Sabias que as joaninhas são sinal de Boas Novas?
fica, Joana
Não sei quando cheguei aqui. Sem rosto, sem memória, sem nome de gente, fui-me aproximando para ouvir as vozes que a serpente transporta e que formam a sua voz única: variada, distinta, nítida, sussurrada, raramente gritada...fui-me sentindo bem. Brinquei um pouco com as máscaras de mim mesmo. Penso não ter sido arrogante, nem rude, nem ter hostlizado ninguém. Muitas vozes falaram em nome do obscuro... escrevendo o que eu não escrevo, dizendo o que eu não disse.

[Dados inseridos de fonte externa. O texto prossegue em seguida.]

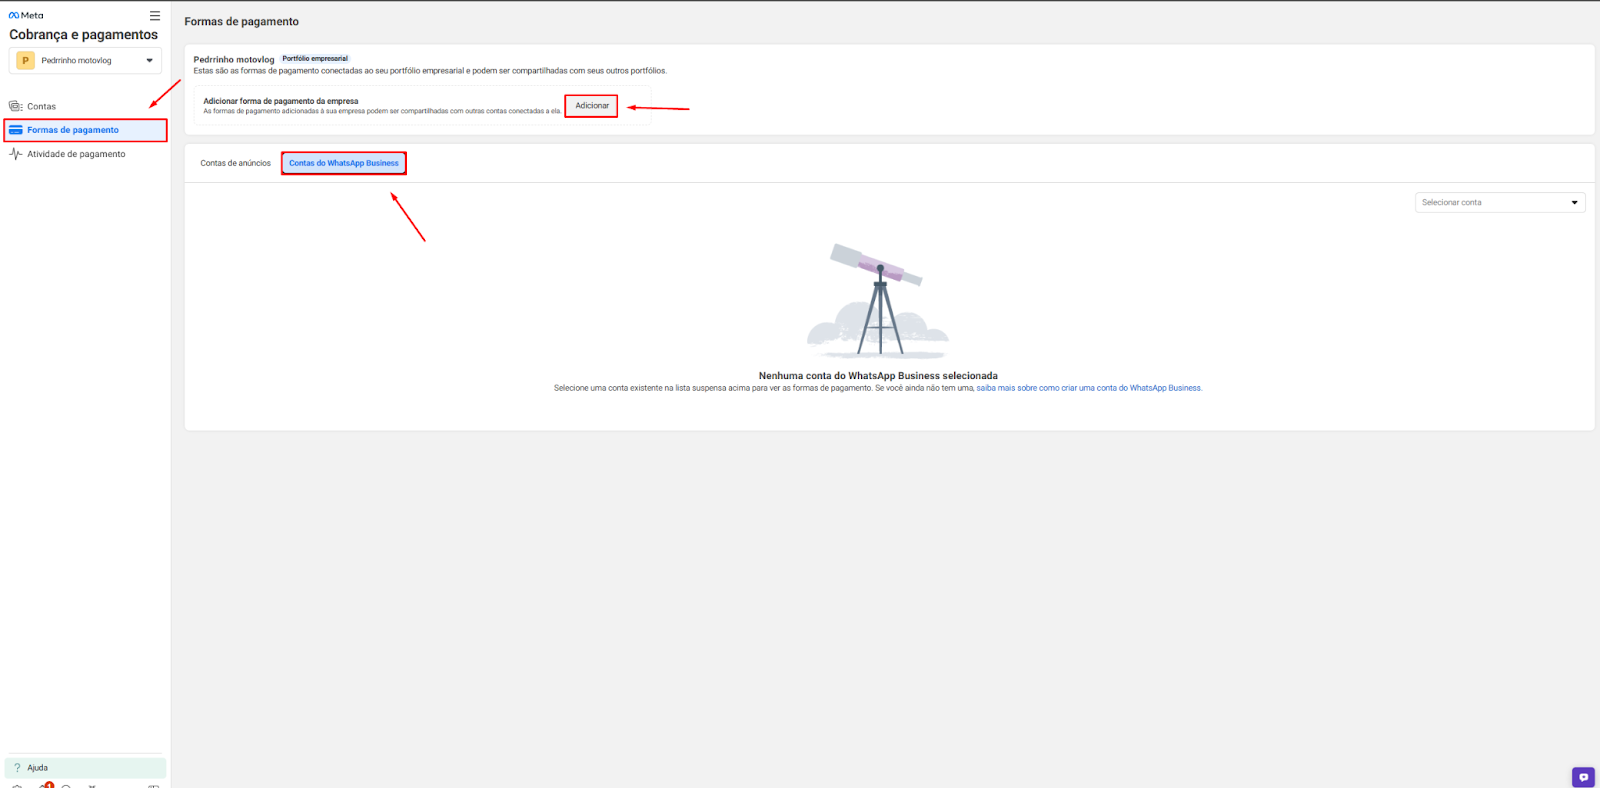Switch to the Contas de anúncios tab
Screen dimensions: 1600x788
pos(235,163)
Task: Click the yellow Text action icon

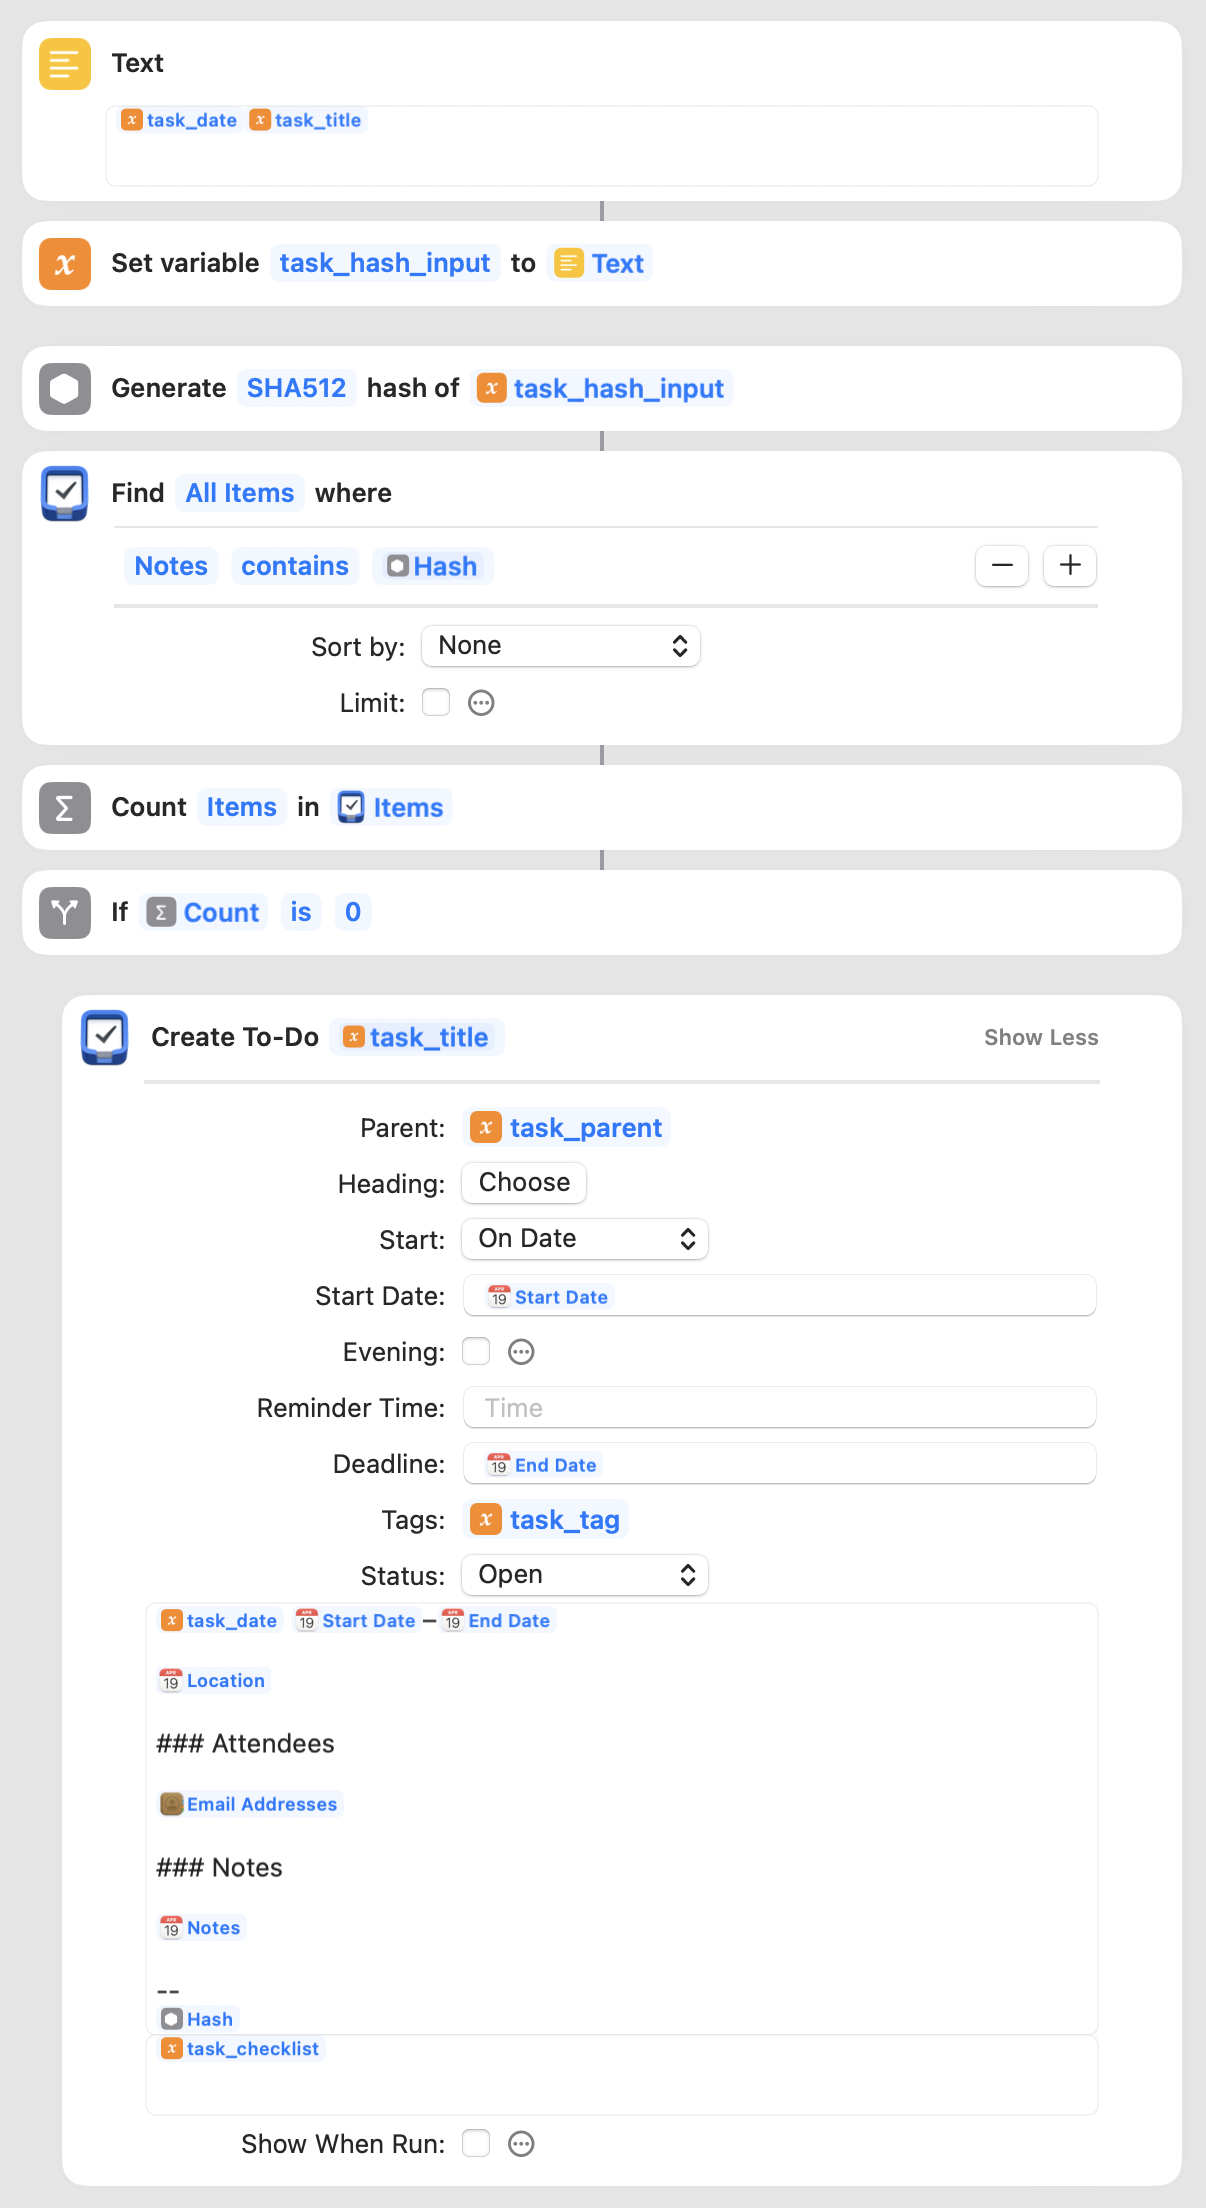Action: [x=65, y=64]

Percebo quem me quer, quem me ignora, quem me fere...quem me acha arrogante, ignorante, até D. Juan...que importância tem isso?

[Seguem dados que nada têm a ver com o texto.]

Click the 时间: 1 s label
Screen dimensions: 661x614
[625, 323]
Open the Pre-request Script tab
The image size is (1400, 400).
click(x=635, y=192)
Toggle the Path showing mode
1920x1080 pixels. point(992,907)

Também formo as minhas opiniões, por vezes calo as minhas concordâncias e discordâncias. O que tem isso?... Em que é que isso me pode afectar? Não tenho com as pessoas daqui memhuma obrigação, movo-me de acordo com a minha consciência, ética e educação. Algumas pessoas ficam felizes com o que escrevo, outras acham que poderei ser "perigoso", ou cínico, ou até mentiroso. Em que é que isso me pode afectar?
Sou do lugar onde estou, de nenhum lugar e de todos. Não sou de "companhia". Muitos têm sido gentis comigo e até elogiosos, em que é que isso pode afectar o que escrevo? Se o escreverei do mesmo modo? aqui ou em qualquer outra parte. Tantas despedidas, tanto voltar e partir, dá-me tristeza.
Apetece ser autoritário e dizer: DAQUI NINGUÉM SAI!! mas claro que não o posso fazer(dir-me-iam que isso é apego...) Ninguém pode, muito menos eu dizer nada dessas partidas que, se calhar são os vossos jogos, as vossas brincadeiras, desculpem interferir.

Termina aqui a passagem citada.